In too many cases, the extractives have led to the clash of competing interests, leading to strife, unrest and civil wars in areas unlucky enough to be touched by ‘conflict’ minerals, in such a way that minerals which should have been a blessing have turned out to be a veritable curse.

The experiences garnered in countries such as Angola, Sierra Leone, Liberia, DR Congo, Sudan, Central African Republic and elsewhere attest to this reality, with local and foreign elements embroiled in the shambolic search for gold, diamonds, platinum and other precious metals and laying large chunks of land bare, including killing hundreds of thousands of people.

Extractives have the nasty habit of being finite, and when they are xhausted, all that is left are the famous gaping ‘holes in the ground,’ in soils that have been rendered sick and unusable. From such soils, the local communities cannot draw sustenance; rather what they inherit are the pestilences left in the soils, waters and the airs by the very activities accompanying mining.

A number of states on the African continent have for some time now been alert to these challenges in the mining industry, and some of them have adopted policy, legislative and regulatory regimes to deal with these nefarious effects of mining. But these have been mainly at individual government level with very little coordination at sub-regional or continental levels.

The observation has been that Africa is immensely well endowed with vast mineral resources, but that this has not led to economic and social development that should have been expected for the African people.

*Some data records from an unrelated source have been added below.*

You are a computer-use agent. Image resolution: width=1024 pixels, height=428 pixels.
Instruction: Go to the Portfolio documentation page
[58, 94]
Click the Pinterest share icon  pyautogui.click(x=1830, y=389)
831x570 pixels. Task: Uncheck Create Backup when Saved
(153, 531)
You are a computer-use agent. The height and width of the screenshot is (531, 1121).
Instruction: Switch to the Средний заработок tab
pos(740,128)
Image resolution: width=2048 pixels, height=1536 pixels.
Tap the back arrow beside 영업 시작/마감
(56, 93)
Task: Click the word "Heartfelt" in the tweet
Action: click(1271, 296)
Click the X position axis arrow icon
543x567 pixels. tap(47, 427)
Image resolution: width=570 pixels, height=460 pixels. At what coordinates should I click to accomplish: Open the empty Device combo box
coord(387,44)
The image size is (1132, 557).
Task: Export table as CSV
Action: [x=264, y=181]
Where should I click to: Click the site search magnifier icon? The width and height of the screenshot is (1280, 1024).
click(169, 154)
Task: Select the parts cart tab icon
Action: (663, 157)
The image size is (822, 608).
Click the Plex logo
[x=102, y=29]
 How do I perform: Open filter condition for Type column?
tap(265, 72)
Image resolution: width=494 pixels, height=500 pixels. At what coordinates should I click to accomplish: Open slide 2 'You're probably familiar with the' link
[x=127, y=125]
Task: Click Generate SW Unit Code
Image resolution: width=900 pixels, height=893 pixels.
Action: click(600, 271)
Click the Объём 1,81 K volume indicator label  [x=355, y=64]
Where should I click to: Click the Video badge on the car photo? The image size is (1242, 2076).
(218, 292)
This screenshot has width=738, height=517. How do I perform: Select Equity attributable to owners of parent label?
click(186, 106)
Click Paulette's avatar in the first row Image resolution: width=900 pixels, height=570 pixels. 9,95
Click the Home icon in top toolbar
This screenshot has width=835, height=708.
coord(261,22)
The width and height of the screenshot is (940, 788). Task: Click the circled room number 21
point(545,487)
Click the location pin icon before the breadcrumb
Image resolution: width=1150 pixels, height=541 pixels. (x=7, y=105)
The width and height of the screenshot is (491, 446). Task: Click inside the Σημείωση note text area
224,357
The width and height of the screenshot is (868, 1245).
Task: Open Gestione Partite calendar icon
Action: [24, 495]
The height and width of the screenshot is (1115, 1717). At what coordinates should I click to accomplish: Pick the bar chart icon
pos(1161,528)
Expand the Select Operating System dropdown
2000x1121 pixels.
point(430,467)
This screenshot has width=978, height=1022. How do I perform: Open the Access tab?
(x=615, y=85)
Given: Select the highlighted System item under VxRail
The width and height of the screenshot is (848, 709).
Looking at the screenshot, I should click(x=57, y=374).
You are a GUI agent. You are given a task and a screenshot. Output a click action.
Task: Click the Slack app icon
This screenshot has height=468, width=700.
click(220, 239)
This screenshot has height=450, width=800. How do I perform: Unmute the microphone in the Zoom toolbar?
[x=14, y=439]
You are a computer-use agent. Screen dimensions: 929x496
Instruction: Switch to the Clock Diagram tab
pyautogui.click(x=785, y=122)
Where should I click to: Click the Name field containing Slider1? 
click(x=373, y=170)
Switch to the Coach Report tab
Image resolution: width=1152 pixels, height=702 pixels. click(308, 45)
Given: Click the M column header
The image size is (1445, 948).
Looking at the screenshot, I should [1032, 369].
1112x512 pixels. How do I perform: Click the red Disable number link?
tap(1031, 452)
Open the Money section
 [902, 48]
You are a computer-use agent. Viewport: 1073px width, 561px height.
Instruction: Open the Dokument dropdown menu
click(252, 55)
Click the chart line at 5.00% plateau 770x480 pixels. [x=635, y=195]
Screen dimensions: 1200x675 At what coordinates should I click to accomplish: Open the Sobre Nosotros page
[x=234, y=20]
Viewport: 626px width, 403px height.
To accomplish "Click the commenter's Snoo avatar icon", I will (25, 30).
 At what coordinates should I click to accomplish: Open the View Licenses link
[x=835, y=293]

That is why, The African Union (AU) decided in 2009 to adopt the African Mining Vision (AMV) with a view to coordinating the various efforts on the continent to harness Africa’s resources for the socio-economic development of the people of Africa.

The AMV seeks to encourage African countries to recognize the massive benefits to be garnered by mining countries if they look beyond the rents they now get from mining companies, and by setting in motion the huge linkages which exist at every level of extraction, to allow for maximization of benefits, It is a call to move beyond mere revenues collected as taxes, which are meager anyway, and move to a situation where whole industries are spawned to service the mining sector, creating jobs for more people all along the value chains, at the same time as issues of environmental protection, gender and youth inclusive development, community equity and artisanal and small-scale mining are taken care of.